**Source document**.
☆ ☆ ☆ ☆
Classical conditioning differs from operant or instrumental conditioning: in classical conditioning, behaviors are modified through the association of stimuli as described above, whereas in operant conditioning behaviors are modified by the effect they produce (i.e., reward or punishment).
The best-known and most thorough early work on classical conditioning was done by Ivan Pavlov, although Edwin Twitmyer published some related findings a year earlier. During his research on the physiology of digestion in dogs, Pavlov developed a procedure that enabled him to study the digestive processes of animals over long periods of time. He redirected the animal’s digestive fluids outside the body, where they could be measured. Pavlov noticed that his dogs began to salivate in the presence of the technician who normally fed them, rather than simply salivating in the presence of food. Pavlov called the dogs' anticipatory salivation "psychic secretion." Putting these informal observations to an experimental test, Pavlov presented a stimulus (e.g. the sound of a metronome) and then gave the dog food; after a few repetitions, the dogs started to salivate in response to the stimulus. Pavlov concluded that if a particular stimulus in the dog's surroundings was present when the dog was given food then that stimulus could become associated with food and cause salivation on its own. He called the stimulus the conditioned (or conditional) stimulus (CS) because its effects depend on its association with food. He called the food the unconditioned stimulus (US) because its effects did not depend on previous experience. Likewise, the response to the CS was the conditioned response (CR) and that to the US was the unconditioned response (UR). Pavlov reported many basic facts about conditioning; for example, he found that learning occurred most rapidly when the interval between the CS and the appearance of the US was relatively short.
As noted earlier, it is often thought that the conditioned response is a replica of the unconditioned response, but Pavlov noted that saliva produced by the CS differs in composition from that produced by the US. In fact, the CR may be any new response to the previously neutral CS that can be clearly linked to experience with the conditional relationship of CS and US. It was also thought that repeated pairings are necessary for conditioning to emerge, but many CRs can be learned with a single trial, especially in fear conditioning and taste aversion learning.
☆ ☆ ☆ ☆
**Dataset content**.

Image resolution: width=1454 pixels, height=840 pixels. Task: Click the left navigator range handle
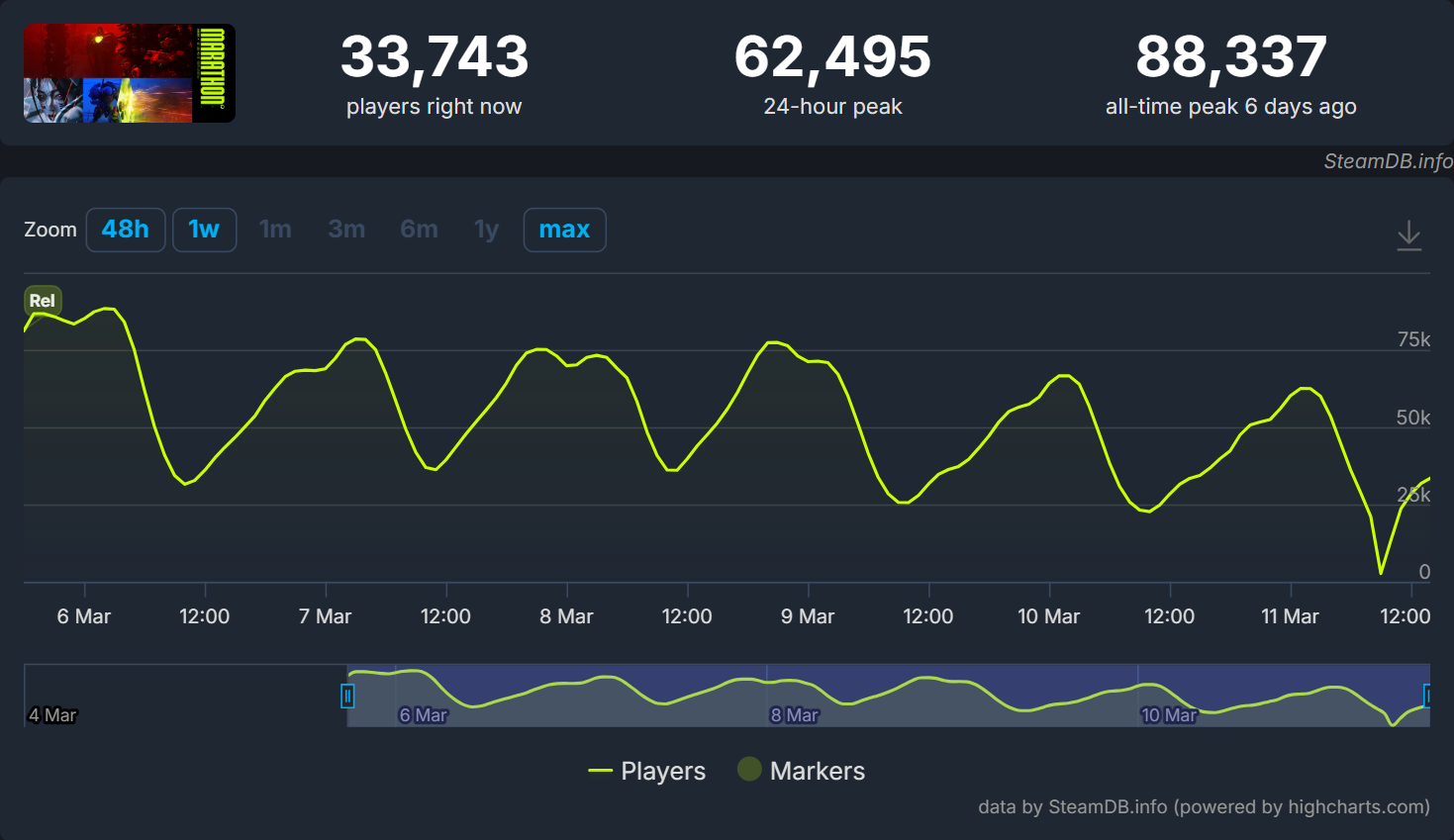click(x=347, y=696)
☆ ☆ ☆ ☆
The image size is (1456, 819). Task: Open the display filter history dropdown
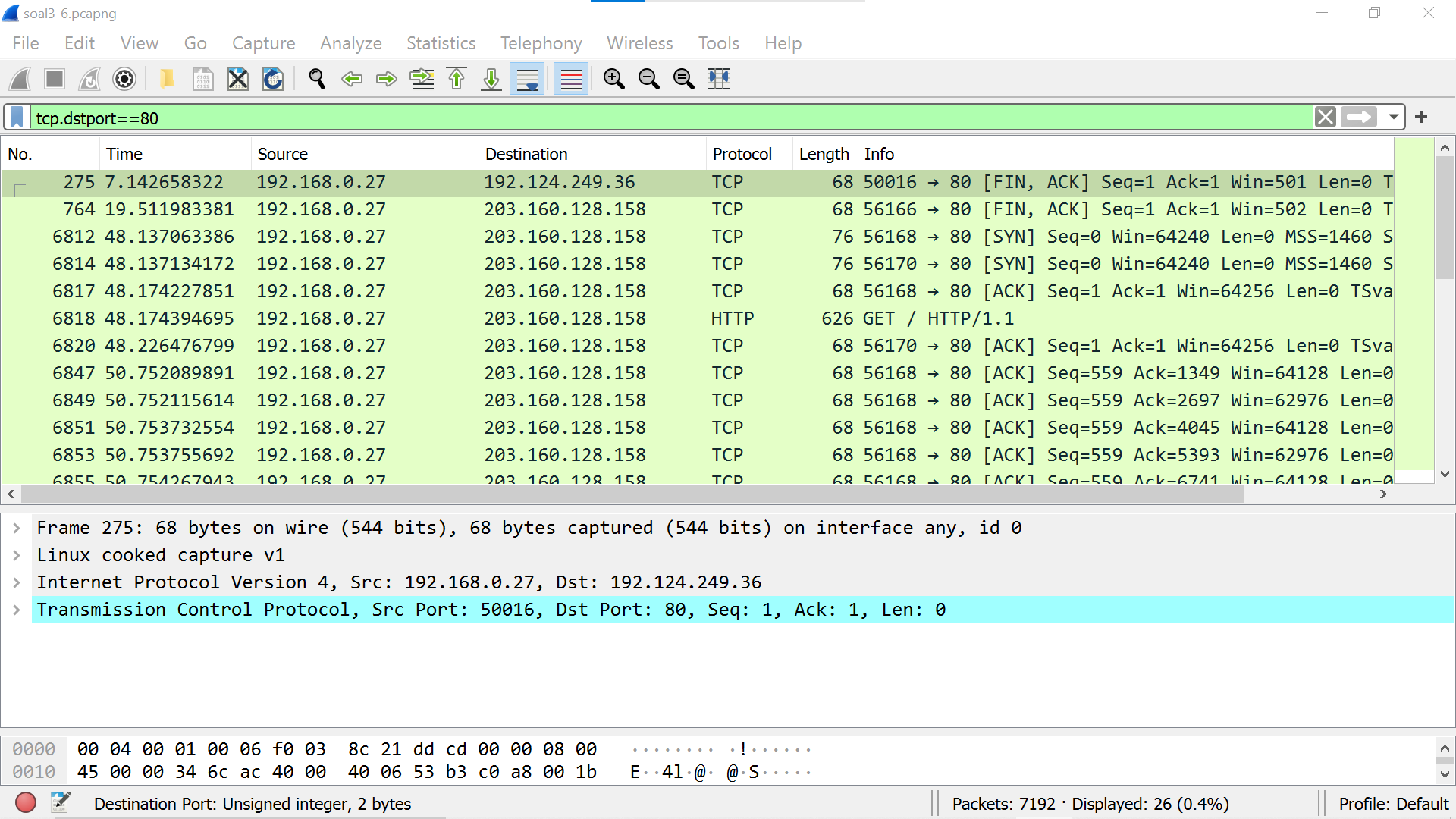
☆ ☆ ☆ ☆
**Challenge**.
Copy verbatim the section of the classical conditioning passage that begins with the words containing "As noted earlier, it" and ends with "taste aversion learning.". Rely only on the classical conditioning passage, not on the rows.

**Exercise solution**.
As noted earlier, it is often thought that the conditioned response is a replica of the unconditioned response, but Pavlov noted that saliva produced by the CS differs in composition from that produced by the US. In fact, the CR may be any new response to the previously neutral CS that can be clearly linked to experience with the conditional relationship of CS and US. It was also thought that repeated pairings are necessary for conditioning to emerge, but many CRs can be learned with a single trial, especially in fear conditioning and taste aversion learning.